Now run it! It may take a while, but you can grab a coffee and relax in the Infinite Image Browsing tab while your machine does the heavy lifting.

Hints

• Experiment to find your preferred checkpoint and samplers
• Avoid using face restoration initially
• Fine-tune the prompt using other LoRas.
• Upscale using Adetailer + Controlnet

After analyzing the generated images, we can see some issues such as people appearing in the images who shouldn’t be there. We can control this by tweaking the prompt, but for now we can move on.

3. Upscale and Fix the Face §

To upscale and fix facial features (and hands), we’re going to use a couple of Automatic extensions: !After Detailer with ControlNet for face fixing and Ultimate SD upscale for upscaling.

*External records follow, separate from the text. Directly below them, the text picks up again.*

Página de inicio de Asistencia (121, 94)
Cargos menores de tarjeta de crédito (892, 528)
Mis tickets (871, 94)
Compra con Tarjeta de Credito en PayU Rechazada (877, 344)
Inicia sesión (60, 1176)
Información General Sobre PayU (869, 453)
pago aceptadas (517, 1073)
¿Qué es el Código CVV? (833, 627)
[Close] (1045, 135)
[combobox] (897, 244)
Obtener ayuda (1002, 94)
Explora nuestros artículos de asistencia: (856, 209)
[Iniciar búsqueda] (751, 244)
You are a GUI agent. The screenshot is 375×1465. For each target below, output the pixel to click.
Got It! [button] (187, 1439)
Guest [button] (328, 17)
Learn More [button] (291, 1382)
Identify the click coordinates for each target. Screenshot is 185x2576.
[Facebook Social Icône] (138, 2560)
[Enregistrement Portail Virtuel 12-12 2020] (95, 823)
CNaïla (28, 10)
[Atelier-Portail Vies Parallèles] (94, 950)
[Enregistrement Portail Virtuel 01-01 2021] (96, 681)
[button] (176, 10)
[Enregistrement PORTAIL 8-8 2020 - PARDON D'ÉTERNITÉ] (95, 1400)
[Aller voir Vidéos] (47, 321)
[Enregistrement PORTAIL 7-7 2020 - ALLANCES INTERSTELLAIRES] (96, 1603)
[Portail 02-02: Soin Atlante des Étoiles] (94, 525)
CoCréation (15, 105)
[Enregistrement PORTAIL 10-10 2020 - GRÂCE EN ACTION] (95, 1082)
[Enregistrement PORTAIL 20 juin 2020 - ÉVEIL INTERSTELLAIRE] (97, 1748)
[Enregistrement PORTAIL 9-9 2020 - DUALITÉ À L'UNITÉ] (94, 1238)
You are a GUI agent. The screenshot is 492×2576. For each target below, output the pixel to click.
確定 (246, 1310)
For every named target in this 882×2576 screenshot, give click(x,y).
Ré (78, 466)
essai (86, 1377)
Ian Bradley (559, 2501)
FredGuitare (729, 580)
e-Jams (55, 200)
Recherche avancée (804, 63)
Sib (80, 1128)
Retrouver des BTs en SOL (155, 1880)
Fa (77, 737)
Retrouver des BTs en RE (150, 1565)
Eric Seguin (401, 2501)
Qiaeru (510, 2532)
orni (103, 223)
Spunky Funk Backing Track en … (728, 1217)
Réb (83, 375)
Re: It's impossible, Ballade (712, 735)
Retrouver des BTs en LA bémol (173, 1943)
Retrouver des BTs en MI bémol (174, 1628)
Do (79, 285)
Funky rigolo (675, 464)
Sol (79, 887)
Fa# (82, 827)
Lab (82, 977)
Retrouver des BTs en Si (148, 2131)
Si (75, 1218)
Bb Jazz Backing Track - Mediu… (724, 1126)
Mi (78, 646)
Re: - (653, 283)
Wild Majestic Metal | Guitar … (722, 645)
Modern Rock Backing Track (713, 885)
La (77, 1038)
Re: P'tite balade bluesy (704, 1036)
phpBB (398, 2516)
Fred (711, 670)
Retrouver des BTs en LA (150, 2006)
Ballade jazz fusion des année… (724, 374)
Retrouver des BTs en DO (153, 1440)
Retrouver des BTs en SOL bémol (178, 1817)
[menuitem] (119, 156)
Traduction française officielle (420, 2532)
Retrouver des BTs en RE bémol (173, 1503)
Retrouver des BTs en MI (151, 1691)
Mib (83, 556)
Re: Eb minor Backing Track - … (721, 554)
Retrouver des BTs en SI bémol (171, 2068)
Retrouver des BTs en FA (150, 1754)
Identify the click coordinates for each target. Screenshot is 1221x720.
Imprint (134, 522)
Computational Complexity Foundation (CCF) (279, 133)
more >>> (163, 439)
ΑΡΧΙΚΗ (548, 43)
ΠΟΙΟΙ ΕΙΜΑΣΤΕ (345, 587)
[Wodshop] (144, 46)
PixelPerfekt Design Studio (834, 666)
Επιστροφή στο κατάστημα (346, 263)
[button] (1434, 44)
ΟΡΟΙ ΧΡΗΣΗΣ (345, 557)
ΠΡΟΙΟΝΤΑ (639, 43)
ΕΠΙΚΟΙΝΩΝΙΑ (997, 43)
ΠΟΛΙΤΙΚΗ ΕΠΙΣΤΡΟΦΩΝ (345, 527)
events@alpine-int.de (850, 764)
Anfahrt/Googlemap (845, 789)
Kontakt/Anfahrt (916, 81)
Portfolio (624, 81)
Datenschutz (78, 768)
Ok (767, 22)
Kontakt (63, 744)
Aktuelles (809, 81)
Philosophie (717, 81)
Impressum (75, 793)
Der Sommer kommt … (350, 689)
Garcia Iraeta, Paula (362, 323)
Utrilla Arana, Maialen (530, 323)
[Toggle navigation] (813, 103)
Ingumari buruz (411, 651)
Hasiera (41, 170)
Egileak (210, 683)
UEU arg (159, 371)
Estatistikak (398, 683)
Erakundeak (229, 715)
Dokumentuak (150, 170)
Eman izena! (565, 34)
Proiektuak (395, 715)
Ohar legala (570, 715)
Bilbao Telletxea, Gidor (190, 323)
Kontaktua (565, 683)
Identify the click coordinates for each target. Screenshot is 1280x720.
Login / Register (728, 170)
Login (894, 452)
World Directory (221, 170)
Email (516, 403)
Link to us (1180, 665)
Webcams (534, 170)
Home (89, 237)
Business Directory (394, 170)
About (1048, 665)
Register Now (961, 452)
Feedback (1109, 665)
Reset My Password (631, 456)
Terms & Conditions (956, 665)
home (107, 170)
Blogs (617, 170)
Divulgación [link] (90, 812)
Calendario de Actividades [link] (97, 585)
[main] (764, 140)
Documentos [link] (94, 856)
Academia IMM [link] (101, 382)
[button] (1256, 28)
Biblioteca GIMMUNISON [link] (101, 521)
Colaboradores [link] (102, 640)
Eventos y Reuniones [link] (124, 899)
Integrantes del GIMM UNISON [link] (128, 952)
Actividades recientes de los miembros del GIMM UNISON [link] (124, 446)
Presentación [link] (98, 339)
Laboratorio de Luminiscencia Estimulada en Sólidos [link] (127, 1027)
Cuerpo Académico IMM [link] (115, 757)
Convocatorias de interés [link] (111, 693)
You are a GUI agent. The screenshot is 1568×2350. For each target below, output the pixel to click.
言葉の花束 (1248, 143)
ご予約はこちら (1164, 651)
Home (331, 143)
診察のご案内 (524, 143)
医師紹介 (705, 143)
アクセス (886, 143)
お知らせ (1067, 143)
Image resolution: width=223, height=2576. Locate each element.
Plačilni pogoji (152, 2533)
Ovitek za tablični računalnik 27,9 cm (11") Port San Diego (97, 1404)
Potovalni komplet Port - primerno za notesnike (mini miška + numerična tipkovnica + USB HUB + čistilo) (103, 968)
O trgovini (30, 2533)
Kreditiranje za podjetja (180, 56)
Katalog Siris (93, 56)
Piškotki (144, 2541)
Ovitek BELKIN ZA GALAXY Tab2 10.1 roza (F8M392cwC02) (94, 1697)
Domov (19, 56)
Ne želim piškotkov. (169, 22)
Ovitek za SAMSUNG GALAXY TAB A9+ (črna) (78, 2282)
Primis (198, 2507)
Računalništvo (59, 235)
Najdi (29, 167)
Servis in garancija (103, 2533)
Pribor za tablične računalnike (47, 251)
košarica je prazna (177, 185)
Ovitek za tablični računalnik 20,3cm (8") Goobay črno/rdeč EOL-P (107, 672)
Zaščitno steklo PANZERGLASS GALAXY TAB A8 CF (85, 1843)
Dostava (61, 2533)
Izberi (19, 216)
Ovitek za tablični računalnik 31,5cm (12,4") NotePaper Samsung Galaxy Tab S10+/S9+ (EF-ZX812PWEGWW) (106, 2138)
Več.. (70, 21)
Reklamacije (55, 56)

• Fixing the face and the hands requires some inpainting. We could do this by manually Inpainting in the img2img > Inpaint module, but this is a very manual process. The most important param I usually change es Inpaint Denoising Strength, I keep it between 0.25 and 0.4 for faces and sometimes I go to 0.5 for hands.

Face:

Hands:

• Upscaling: I strongly recommend adding additional upscalers like [[UltraSharp - OpenModelDB]] and 4xFaceUpSharpDAT - OpenModelDB and Remacri.

Final results §

So, here are our final results. Some of them are quite good, but I’m not entirely satisfied with the overall look. In a following post, I’ll discuss how to enhance these images by adding more detail, improving the focus and emulating the film grain.